Passage section start
Bill Gross, manager of the world’s largest mutual fund, said fellow billionaire investor Carl Icahn should stop pushing Apple Inc. for additional share buybacks.

“Icahn should leave Apple alone and spend more time like Bill Gates,” Gross, who runs the $250 billion Pimco Total Return Fund at Pacific Investment Management Co. in Newport Beach, California, wrote in a message on Twitter today. “If Icahn’s so smart, use it to help people not yourself.”

Icahn, who has taken stakes and agitated for stockholder friendly changes at companies from Dell Inc. to Transocean Ltd., said in a Bloomberg Television interview yesterday with Trish Regan that Apple should buy back $150 billion of shares and criticized the board isn’t acting to enhance value.

Icahn, in a letter to Apple Chief Executive Officer Tim Cook published today, said he increased his holding in the company to 4.7 million shares worth $2.5 billion from 3.4 million shares in August, and added that he intends to buy more of the stock that he said is undervalued.

Icahn is ranked 34th on the Bloomberg Billionaires Index of the world’s richest people, with a net worth of $21 billion. In 2012, he pledged $200 million to the Mount Sinai School of Medicine, the biggest donation ever given to the New York City teaching hospital. He’s also endowed five charter schools in the city and has pledged to give the majority of his wealth to charity.

Gross’s personal wealth is estimated at $2 billion. He has endowed a foundation with $293 million in assets and raised money for Doctors Without Borders, a medical charity, by selling parts of his stamp collection.
Passage section end
▶ _Your instructions_
Please update the passage about Gross and Icahn from "Bill Gross, manager" through "additional share buybacks.", putting "stock repurchases" where it says "share buybacks". Rely on nothing but the passage about Gross and Icahn.
Given data section start
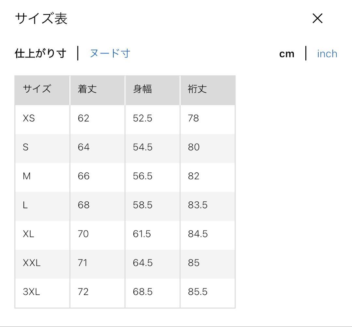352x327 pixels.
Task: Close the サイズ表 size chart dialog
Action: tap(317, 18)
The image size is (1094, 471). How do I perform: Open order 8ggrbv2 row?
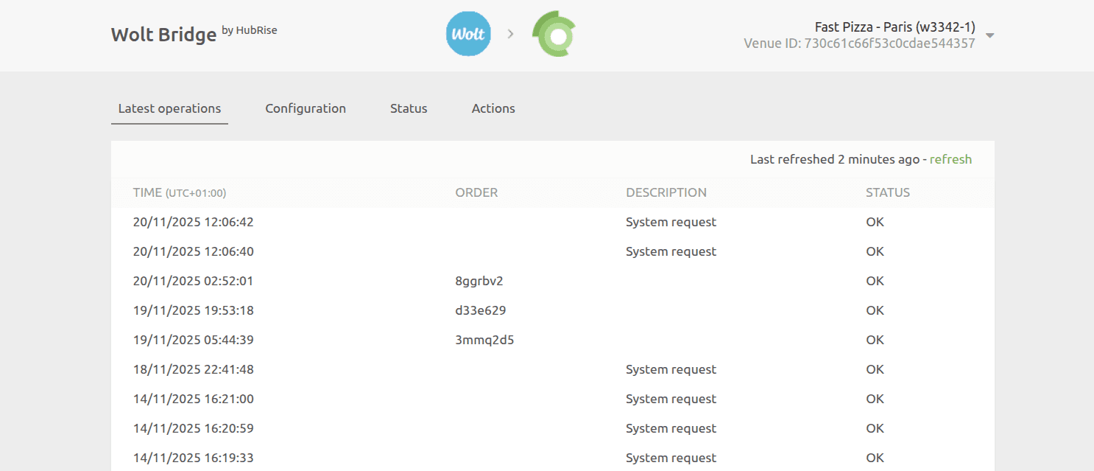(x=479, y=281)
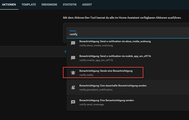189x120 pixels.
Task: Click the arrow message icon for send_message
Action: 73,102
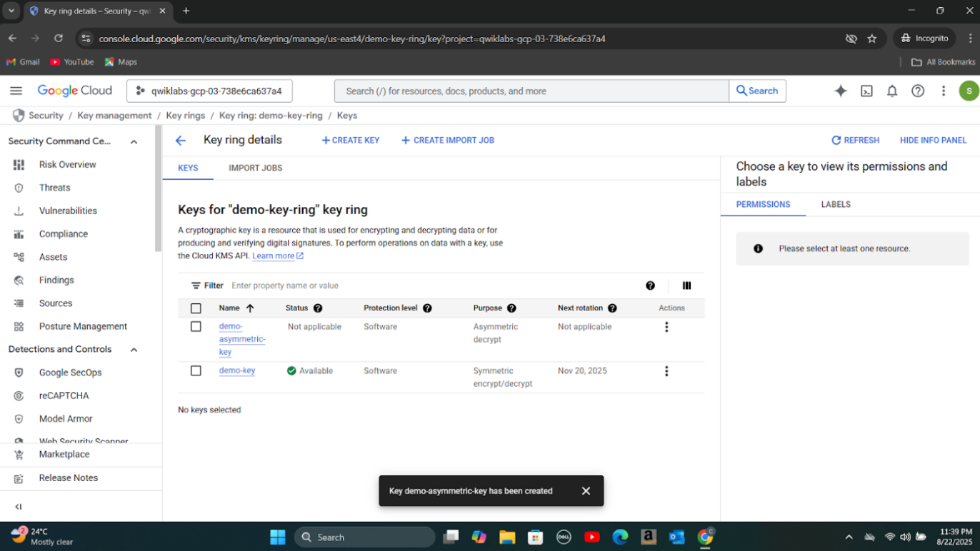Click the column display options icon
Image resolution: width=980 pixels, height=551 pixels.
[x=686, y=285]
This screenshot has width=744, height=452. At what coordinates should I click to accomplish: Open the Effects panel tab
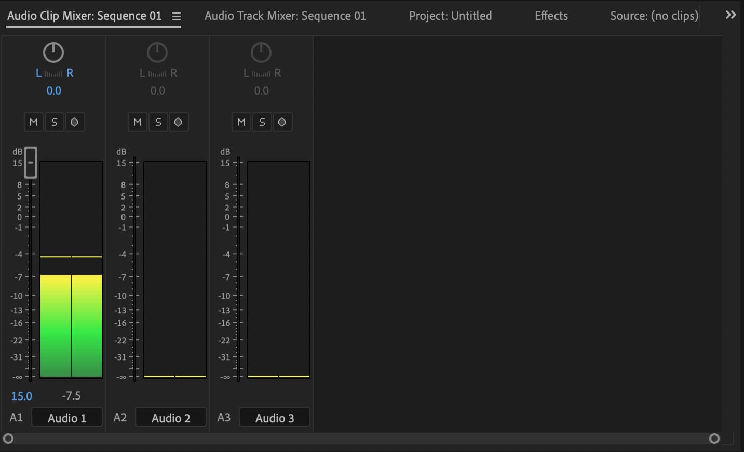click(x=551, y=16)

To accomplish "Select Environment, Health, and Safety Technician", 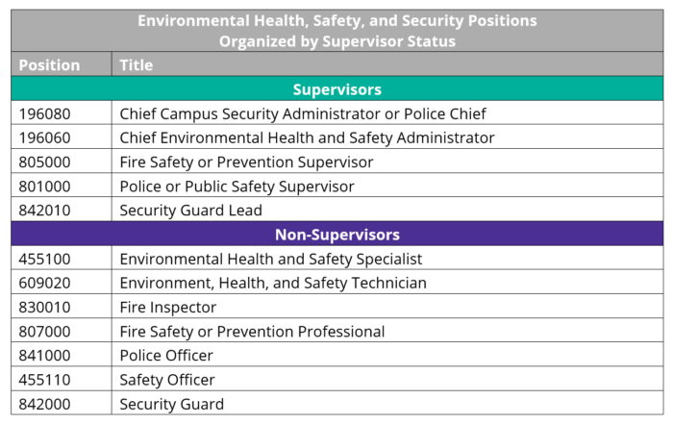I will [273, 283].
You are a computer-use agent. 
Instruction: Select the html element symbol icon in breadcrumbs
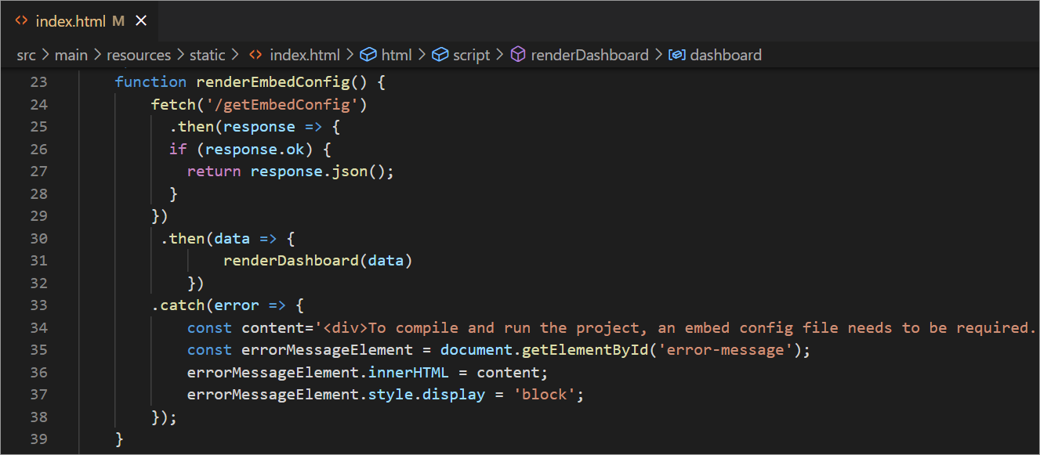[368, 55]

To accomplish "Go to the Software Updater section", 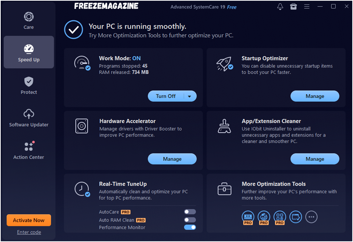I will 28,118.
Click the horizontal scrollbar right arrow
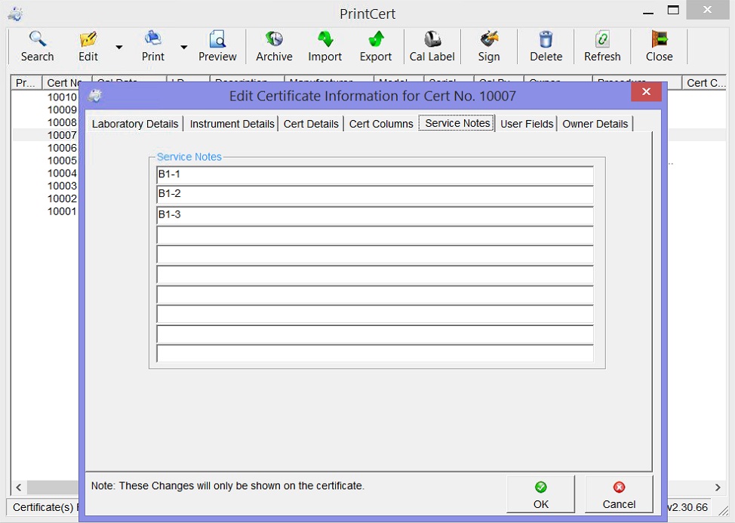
Given data section end
▶ _Answer to this task_
Bill Gross, manager of the world’s largest mutual fund, said fellow billionaire investor Carl Icahn should stop pushing Apple Inc. for additional stock repurchases.